Baghdad-born Joseph Sassoon has peeked into the heart and soul of the late Saddam Hussein and his Ba’th party, thanks to the millions of documents, audiotapes and other regime remnants the U.S. military collected inside their homeland following the 2003 U.S. invasion.
In Saddam Hussein’s Ba’th Party: Inside an Authoritarian Regime, Sassoon details how Saddam operated, kept his small circle of confidants content, and maintained his grip on power for more than 30 years. His bottom line on the invasion: “The toppling of Saddam Hussein was a good thing for the Iraqis, but unfortunately the result was worse.” Battleland conducted this email exchange with Sassoon, an adjunct professor of Arabic studies at Georgetown University, earlier this week:
What is the most important thing you learned in researching and writing Saddam Hussein’s Ba’th Party: Inside an Authoritarian Regime?
There are many interesting aspects that the documents of the Ba‘th Regional Command and the audiotapes of the Revolutionary Command Council show us:
The regime was not based on fear only; an extensive system of rewards for affiliates and supporters of the Party created a parallel to punishments and violence that the regime used against its opponents.
The party and the regime were well-organized and dealt with crisis after crisis without any internal force being able to shake its foundation.
The information collected about Iraqi citizens was formidable and can easily be compared to the Stasi or the KGB during Stalin.
While the regime pretended from the late 1980s till its collapse that it has become more religious, the reality was that Saddam Hussein continued to be very secular and repression of any religious group continued unabated.
— What would surprise readers of the book the most?
Saddam Hussein was actually the most natural ally of the U.S. and the West: he fought Islamic fundamentalism long before 9/11; Wahhabism was banned from the mid-1990s and the death penalty imposed on any follower of that sect. Furthermore, he continued to see Iran as the main enemy of Iraq to his last moment. Thus the two enemies that the West is fighting today were the enemies of Saddam Hussein and he was determined to weaken both.

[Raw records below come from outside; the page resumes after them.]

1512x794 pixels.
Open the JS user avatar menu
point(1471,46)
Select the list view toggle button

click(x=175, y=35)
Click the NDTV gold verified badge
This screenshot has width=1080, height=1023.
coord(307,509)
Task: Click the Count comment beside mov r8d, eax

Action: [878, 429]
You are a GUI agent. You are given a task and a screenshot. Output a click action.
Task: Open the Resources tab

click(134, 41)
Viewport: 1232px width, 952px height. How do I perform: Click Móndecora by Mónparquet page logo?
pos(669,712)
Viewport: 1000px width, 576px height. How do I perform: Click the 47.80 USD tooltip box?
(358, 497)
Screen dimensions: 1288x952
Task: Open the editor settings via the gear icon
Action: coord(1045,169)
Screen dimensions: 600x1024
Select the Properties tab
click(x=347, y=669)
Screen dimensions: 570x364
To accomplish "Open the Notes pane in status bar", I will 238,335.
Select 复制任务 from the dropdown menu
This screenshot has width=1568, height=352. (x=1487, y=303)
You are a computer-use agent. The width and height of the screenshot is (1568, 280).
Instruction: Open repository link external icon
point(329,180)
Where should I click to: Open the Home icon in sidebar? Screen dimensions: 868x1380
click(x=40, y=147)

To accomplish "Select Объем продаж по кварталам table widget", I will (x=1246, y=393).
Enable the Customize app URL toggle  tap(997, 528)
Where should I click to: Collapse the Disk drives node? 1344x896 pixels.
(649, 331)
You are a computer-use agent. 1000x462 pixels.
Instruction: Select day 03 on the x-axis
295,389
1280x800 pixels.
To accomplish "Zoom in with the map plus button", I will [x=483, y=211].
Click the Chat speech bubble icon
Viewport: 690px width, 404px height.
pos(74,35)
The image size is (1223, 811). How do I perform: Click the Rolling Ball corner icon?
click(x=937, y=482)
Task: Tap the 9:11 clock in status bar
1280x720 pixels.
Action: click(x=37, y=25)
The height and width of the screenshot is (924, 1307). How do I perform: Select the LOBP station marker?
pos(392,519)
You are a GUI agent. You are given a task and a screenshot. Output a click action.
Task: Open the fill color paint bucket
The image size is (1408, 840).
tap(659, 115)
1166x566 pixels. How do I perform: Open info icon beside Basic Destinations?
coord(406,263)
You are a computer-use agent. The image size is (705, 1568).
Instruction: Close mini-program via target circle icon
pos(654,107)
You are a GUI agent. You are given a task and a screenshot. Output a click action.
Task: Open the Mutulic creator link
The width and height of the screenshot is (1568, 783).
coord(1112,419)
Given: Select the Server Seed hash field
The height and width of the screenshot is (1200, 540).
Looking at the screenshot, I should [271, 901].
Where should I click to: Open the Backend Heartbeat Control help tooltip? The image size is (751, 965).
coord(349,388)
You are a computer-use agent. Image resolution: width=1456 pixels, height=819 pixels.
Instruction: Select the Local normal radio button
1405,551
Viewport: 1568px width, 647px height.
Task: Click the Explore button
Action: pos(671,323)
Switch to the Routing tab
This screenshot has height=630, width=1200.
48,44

— Just how bad was Saddam Hussein? Was he truly evil?
The image of Saddam Hussein we had was somewhat incorrect. His personality was very complex and any attempt to generalize about it in one sentence is bound to fail. While he was ruthless and determined to uproot any opposition, many of those who worked with him said he was also caring and attentive. All cabinet meetings of what was called the Revolutionary Council were taped; there are about 1,200 hours of those recordings at the National Defense University in Washington DC.
When you listen to the audiotapes, he does not come across as the typical tyrant. Although he was in complete control of all meetings he was polite, rarely interrupted anyone, and if he did, would immediately apologize. At the beginning of each meeting one could immediately sense his mood, and no one dared to contradict him or to say anything that might infuriate him if he were in a gloomy mood. On the other hand, he often sounded jovial and loved to tell stories and anecdotes, prompting other attendees to join in and joke or tell stories. He was very good at manipulating his colleagues and absolutely ruthless if he sensed any form of disloyalty.
— What did Saddam Hussein do right?
He created stability for the country and economic boom in the 1970s, but even then repression of any opponent was paramount. During the 1970s and most of the 1980s, women in Iraq achieved high standards in education and in jobs, as Saddam Hussein was very much in favor of modernizing the country and rightly believed that the country cannot make serious leaps without improving the conditions of women. Unfortunately all this changed in the late 1980s as he launched the faith campaign and with it he took a very traditional attitude towards women. The country survived the severe sanctions of the 1990s and by 2001 recovered most of the damage inflicted on it during the First Gulf War of 1991.
— Did Saddam Hussein have a nice side? If so, please elaborate.
He was definitely a very charismatic person and could be kind and attentive to his fellows. He also enjoyed an incredible photographic memory that enabled him to remember who was with him and who was against him literally from his childhood. He worked extremely hard, and he expected everyone around him to do so. He read a lot and suggested to his generals to read a book every month as he believed that it would improve their fighting capabilities.
— Was he militarily incompetent, or did he just seem to be?
This was a major problem: He was not accepted to the military college when he applied after finishing his high school. This made him bitter against the military and believed to the end that he was an incredibly talented military strategist. In interviews that I conducted with a couple of Iraqi generals, it becomes obvious that he lacked basic understanding of military affairs but sometimes he compensated for it by being daring and innovative.
— Was the U.S. and its allies right to invade Iraq in 2003 to oust him?
The toppling of Saddam Hussein was a good thing for the Iraqis, but unfortunately the result was worse: Iraq might have some democracy today but it paid a heavy price and continues to pay that: hundreds of thousands of Iraqis were killed and maimed, almost two million citizens became refugees in neighboring countries, and today corruption, sectarianism, and lack of security dominate the country in spite of its vast wealth.